_Work instruction 1_
Reproduce the passage of the quasar classification text that opens with the words containing "Photometric classification of" and closes with "useful at z ≈ 4.", word for word.
_Work instruction 2_
Resume the text on quasar classification after its last sentence and carry it forward.

_Text section_
++++++++++++++++++++

Photometric classification of quasars from DES and photo-z estimation with Machine Learning
Pith reviewed 2026-05-20 00:20 UTC · model grok-4.3
The pith
KNN on DES photometry classifies quasars at 0.99 precision and builds an 872k-object photo-z catalog
A machine-rendered reading of the paper's core claim, the machinery that carries it, and where it could break.
Core claim
Cross-matching DES DR2 with SDSS DR16 produces a training set of 168,738 objects on which a KNN classifier using four-band PSF magnitudes separates quasars from contaminants at 0.99 precision with 0.77 recall. A hybrid ML approach combining boosted decision trees and a decision tree regressor then estimates photometric redshifts across 872,372 photometric objects, with 675,683 cleaned objects reliable for cosmological applications in the range 0 < z < 3 and the full set useful at z ≈ 4.
What carries the argument
K-Nearest Neighbors classifier on PSF magnitudes in the g, r, i, z bands for quasar selection, followed by a hybrid boosted decision tree plus decision tree regressor pipeline for photometric redshift estimation
Load-bearing premise
The cross-matched training sample of 168,738 objects is representative of the full DES photometric population without significant selection biases or distribution shifts.
What would settle it
Spectroscopic follow-up on a random subset of the photometrically classified objects to verify whether the reported 0.99 precision and 0.77 recall are reproduced on objects outside the training cross-match.

++++++++++++++++++++

_Stored data entries_
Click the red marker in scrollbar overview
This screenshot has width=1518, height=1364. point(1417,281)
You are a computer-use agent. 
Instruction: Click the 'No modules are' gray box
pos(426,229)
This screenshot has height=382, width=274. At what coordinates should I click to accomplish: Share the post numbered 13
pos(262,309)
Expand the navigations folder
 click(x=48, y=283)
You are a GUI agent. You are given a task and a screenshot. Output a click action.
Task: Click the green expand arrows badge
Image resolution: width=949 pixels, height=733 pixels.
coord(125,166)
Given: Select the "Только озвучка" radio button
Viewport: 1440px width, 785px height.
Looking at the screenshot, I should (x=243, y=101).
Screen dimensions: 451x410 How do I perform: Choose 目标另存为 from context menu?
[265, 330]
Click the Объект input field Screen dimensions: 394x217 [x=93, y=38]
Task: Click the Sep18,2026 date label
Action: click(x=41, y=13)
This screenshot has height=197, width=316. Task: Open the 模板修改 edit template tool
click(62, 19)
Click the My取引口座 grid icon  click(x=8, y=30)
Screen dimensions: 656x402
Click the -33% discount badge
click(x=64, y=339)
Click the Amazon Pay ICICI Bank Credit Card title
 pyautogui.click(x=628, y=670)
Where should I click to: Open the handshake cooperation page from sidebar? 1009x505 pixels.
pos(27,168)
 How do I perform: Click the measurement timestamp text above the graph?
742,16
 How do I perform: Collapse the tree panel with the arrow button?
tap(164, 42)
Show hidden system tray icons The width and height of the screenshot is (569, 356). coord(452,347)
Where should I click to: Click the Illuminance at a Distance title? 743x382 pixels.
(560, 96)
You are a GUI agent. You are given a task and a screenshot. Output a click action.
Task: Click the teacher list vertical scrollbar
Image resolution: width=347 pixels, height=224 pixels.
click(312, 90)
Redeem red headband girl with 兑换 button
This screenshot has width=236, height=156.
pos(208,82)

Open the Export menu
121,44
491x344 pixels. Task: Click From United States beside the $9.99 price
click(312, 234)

++++++++++++++++++++

_Written answer 1_
Photometric classification of quasars from DES and photo-z estimation with Machine Learning
Pith reviewed 2026-05-20 00:20 UTC · model grok-4.3
The pith
KNN on DES photometry classifies quasars at 0.99 precision and builds an 872k-object photo-z catalog
A machine-rendered reading of the paper's core claim, the machinery that carries it, and where it could break.
Core claim
Cross-matching DES DR2 with SDSS DR16 produces a training set of 168,738 objects on which a KNN classifier using four-band PSF magnitudes separates quasars from contaminants at 0.99 precision with 0.77 recall. A hybrid ML approach combining boosted decision trees and a decision tree regressor then estimates photometric redshifts across 872,372 photometric objects, with 675,683 cleaned objects reliable for cosmological applications in the range 0 < z < 3 and the full set useful at z ≈ 4.

_Written answer 2_
read the original abstract
This paper presents a comprehensive study of quasar photometric classification and redshift estimation using machine learning techniques. We cross-matched photometric data from the Dark Energy Survey Data Release 2 (DES DR2) with spectroscopic classifications from the Sloan Digital Sky Survey Data Release 16 (SDSS DR16), yielding an initial sample of 168,738 point-like objects. Using a K-Nearest Neighbors (KNN) algorithm with PSF magnitudes in the $g$, $r$, $i$, and $z$ bands, we achieved high-precision quasar/galaxy classification against stellar contaminants, reaching a recall of 0.77 at 0.99 precision. Photometric redshifts were subsequently estimated using a hybrid machine learning approach combining a Boosted Decision Tree from ANNz and a Decision Tree Regressor from scikit-learn. The resulting catalog spans redshifts from $z \approx 0.5$ to $z > 3$, with a distinct population recovered at $z \approx 4$. A stacked outlier classifier was developed to mitigate catastrophic redshift errors. The full photometric redshift sample contains 872,372 objects and remains reliable for cosmological applications at $z \approx 4$. The cleaned catalog contains 675,683 objects and is suitable for large-scale structure studies in the range $0 < z < 3$. This robustly characterized quasar catalog provides a valuable resource for future cosmological investigations.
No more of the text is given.